If, however, we read some of the Government’s more detailed responses to your Committee—this is where I start to get a little worried—I get the feeling that the answer is that the law itself might not be clear enough, and that there is a reason why companies are not being prosecuted. What might be needed here is a re-look at the law, because the intention behind that law was clearly to make these illegal acts. Having been through the whole process, I am sure of that. If there is a reason why companies in breach of that law are not finding themselves prosecuted—I do not mean just being made to leave the building—that points out to me that there is a problem with the way the law is drafted. It needs to be tightened.
Q11 Sir Malcolm Bruce: The Business Secretary said to us that displaying pictures of category A goods might not necessarily constitute an offence. There is an export control order saying that “no person to whom this article applies shall directly or indirectly…do any act calculated to promote the supply or delivery of any category A goods, where that person knows or has reason to believe that such action or actions will, or may, result in the removal of those goods from one third country to another third country.” Is the Business Secretary saying it is okay if they honestly said that they did not expect it to go to the wrong places? Is the implication that the law is not clear for that reason?
Oliver Sprague: Again, that is a contradiction of the memorandum of understanding that I think the Secretary of State signed with Clarion.
Q12 Sir Malcolm Bruce: Was he being disingenuous?
Oliver Sprague: It clearly said that displaying this material, with the intention to supply, without the necessary licence would be an offence under the law. There is a mismatch somewhere that needs unpicking and understanding.
Q13 Sir Malcolm Bruce: Would it be more effective, or as effective, to include in any prosecution the organisers of the exhibition?
Oliver Sprague: Again, let’s go back to the agreement they signed, as there is a clause saying that any company would be adequately vetted.
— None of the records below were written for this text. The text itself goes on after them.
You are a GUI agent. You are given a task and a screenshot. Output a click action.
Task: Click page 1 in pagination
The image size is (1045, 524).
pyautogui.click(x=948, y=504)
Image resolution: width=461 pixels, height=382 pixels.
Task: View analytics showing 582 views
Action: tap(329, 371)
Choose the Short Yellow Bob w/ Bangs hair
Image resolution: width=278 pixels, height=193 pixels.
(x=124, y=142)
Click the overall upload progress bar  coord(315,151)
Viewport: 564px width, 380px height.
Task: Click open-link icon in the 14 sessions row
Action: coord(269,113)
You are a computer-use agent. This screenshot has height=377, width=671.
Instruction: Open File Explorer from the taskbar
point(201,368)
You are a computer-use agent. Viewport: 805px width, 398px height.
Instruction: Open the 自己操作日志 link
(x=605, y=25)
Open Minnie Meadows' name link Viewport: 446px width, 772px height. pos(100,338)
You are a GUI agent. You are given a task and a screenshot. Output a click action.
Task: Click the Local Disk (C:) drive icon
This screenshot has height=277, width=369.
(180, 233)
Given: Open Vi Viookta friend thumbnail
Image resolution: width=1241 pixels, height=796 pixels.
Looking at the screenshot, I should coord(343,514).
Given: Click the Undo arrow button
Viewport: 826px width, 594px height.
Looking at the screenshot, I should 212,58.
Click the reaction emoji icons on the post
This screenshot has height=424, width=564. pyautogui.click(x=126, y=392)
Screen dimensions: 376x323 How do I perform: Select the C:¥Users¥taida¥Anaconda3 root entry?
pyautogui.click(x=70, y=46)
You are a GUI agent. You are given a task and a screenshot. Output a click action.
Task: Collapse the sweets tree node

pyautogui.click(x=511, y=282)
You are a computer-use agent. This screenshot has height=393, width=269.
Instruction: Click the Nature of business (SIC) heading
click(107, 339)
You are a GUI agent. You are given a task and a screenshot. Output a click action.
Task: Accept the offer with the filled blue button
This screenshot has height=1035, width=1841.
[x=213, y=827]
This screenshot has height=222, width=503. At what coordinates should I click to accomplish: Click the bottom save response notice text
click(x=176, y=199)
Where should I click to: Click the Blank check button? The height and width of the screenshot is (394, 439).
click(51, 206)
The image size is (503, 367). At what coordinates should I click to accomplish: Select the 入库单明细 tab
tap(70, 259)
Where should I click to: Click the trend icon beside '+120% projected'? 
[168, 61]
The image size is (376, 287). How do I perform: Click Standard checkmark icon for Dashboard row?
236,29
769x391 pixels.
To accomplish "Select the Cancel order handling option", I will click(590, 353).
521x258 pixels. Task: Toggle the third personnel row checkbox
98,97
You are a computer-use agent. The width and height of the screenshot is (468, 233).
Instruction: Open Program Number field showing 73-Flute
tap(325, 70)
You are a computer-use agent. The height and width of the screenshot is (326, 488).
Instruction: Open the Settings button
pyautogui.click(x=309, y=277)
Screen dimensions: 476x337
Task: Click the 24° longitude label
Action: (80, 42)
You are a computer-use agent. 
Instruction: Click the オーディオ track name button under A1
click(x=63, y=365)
There is a responsibility on them adequately to vet any company coming to exhibit there. We noticed that this was signed for five calendar days, or effectively two working days, before the fair took place—I think it was signed on 5 December or 2 December. In two days, I am not quite sure how one could realistically pre-vet any of the companies that are exhibiting. So this agreement needs to be revisited for the next fair, and much greater emphasis needs to be placed on the pre-scrutiny.
Q14 Sir Malcolm Bruce: So, perhaps just to pull all that together, how would you like it to look in terms of the procedures, for example? You say you want more robust procedures, but what should they be? What specific and explicit restrictions should be placed on companies? It seems to me that what you are saying is that nobody should be in any doubt about what can and cannot be done or about the penalties. If that was the case, in my view, it would be legitimate to say that the organisers had to take responsibility as well as the exhibitors. That is just my personal view.
Oliver Sprague: That would be my view, too. If you are asking for simple steps, the first thing that needs to happen is that all companies exhibiting must have their materials vetted in advance and the necessary licences given or not given as appropriate. It would be good to have a statement from the Government in no uncertain terms that displaying this stuff is clearly an offence that will lead to an automatic suspension from the fair and a move to prosecute. Any company that has been found to be in violation should not be allowed back, and companies that have not signed the relevant international agreements—the Arms Trade Treaty, for example—should not automatically be eligible to come and exhibit.
Q15 Sir Malcolm Bruce: So, just to clarify that, any company from a country that has not signed the treaty should be ineligible?
Oliver Sprague: They should not automatically be able to come.
Q16 Sir Malcolm Bruce: There is a suggestion they should not be eligible to come.
Oliver Sprague: Similarly with cluster bombs, where any country has not signed the cluster bombs convention or any company has not got a categorical statement in writing to say that none of its subsidiaries or partnership companies are involved in the production and promotion of cluster bombs, there should be an outright prohibition on those companies too. Is that clear?
Sir Malcolm Bruce: Yes.
Q17 Ann Clwyd: This has been going on for years. I remember asking questions in the previous Committees—I don’t know how many years ago, but it was years and years ago—and getting the same sort of answers and weasel words. How serious are Governments—I am not picking out one—about actually cracking down on this kind of export fair?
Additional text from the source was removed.